70% of U.S. Farmers Can't Afford Fertilizer They Need, Farm Bureau Survey Finds — South Hit Hardest
New data from the American Farm Bureau Federation puts hard numbers on the fertilizer crisis: 70% of surveyed farmers say they can't afford all the fertilizer they need this planting season. The Strait of Hormuz blockade has pushed urea prices from $455 to nearly $700 per ton in roughly two months. This isn't a forecast anymore — farmers are already cutting nutrients, switching crops, and bracing for lower yields.

The Numbers Are In

The American Farm Bureau Federation polled farmers nationwide and found 70% say they cannot afford all the fertilizer they need for this planting season. According to Wisconsin Public Radio's coverage of the Farm Bureau data, only 19% of Southern farmers pre-booked fertilizer before the Iran war drove prices up. In the Midwest, that number was 67%, leaving one in three Midwestern farmers without locked-in supply.

What Prices Actually Did

Urea — the primary nitrogen fertilizer American farmers use — sat at $455 per ton on February 27, the day before the Iran conflict escalated. By late April, according to WPR, it had climbed to nearly $700 per ton. That's a 54% spike in roughly two months.

** Task statement **
In the fertilizer article, turn the paragraph beginning "The American Farm Bureau Federation polled farmers nationwide" into a short bulleted list that keeps its main facts. Answer from the fertilizer article alone, without outside facts.

** Dataset excerpts **

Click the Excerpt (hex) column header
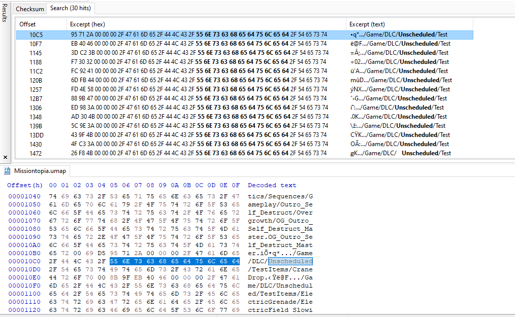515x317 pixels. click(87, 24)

---

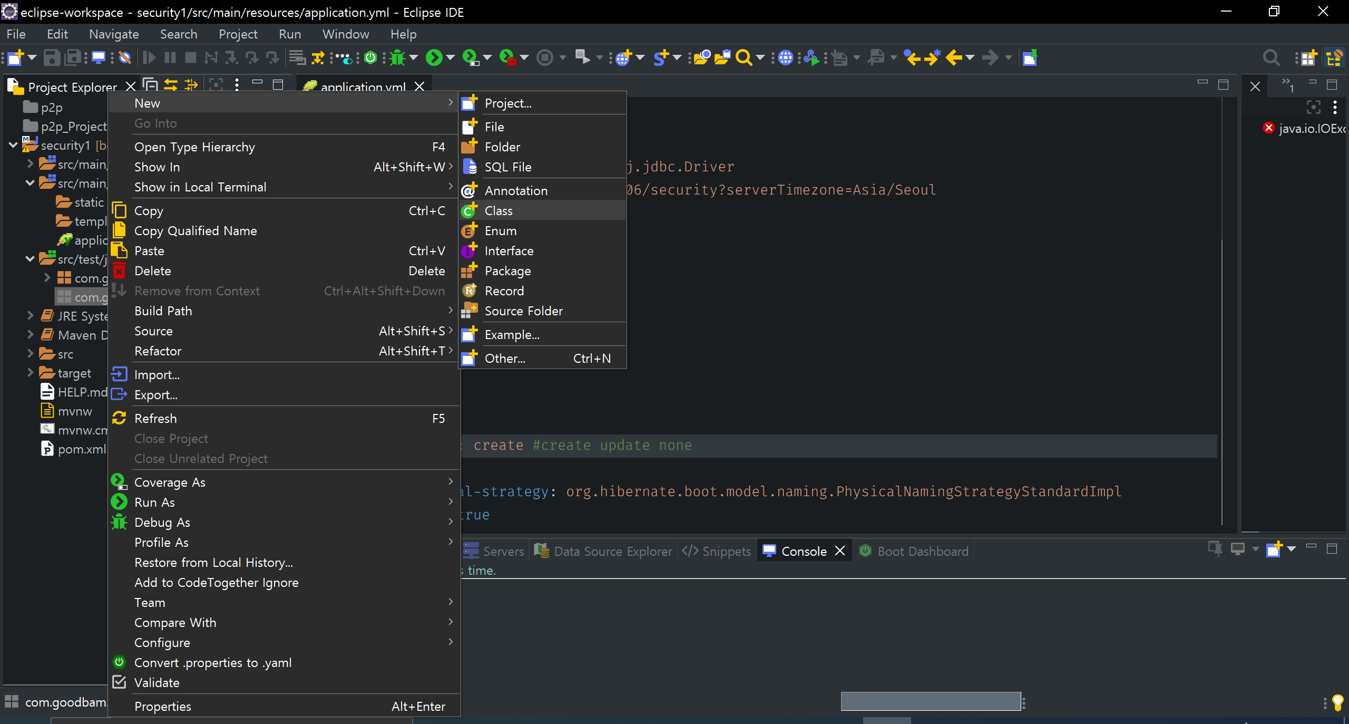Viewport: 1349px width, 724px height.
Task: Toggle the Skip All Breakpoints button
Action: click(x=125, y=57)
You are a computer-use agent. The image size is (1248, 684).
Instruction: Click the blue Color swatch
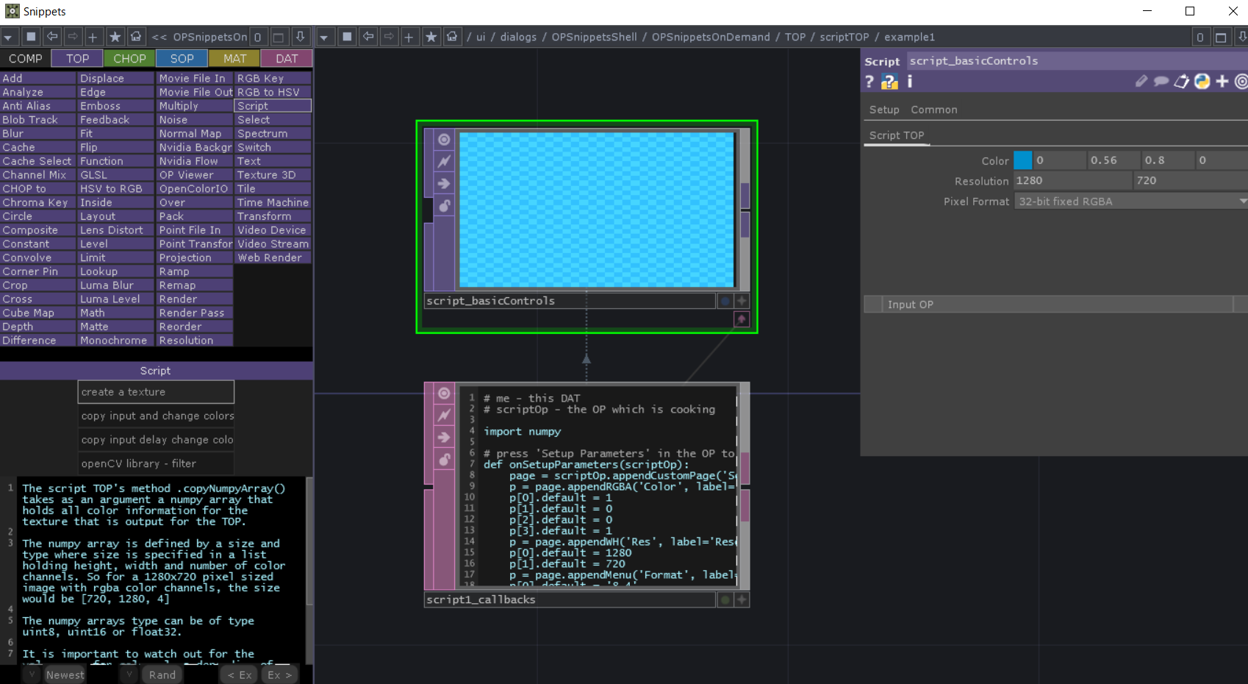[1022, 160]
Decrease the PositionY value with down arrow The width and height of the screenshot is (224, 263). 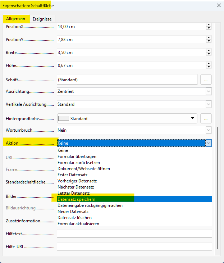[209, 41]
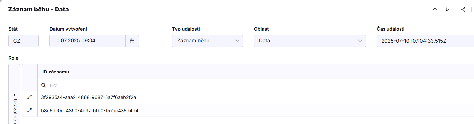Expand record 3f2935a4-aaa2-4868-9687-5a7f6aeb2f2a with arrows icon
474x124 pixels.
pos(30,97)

** Written response **
- A nationwide American Farm Bureau Federation poll found that 70% of farmers cannot afford all the fertilizer they need this planting season.
- According to Wisconsin Public Radio, only 19% of Southern farmers pre-booked fertilizer before the Iran war drove prices up.
- In the Midwest, 67% pre-booked, so one in three Midwestern farmers had no locked-in supply.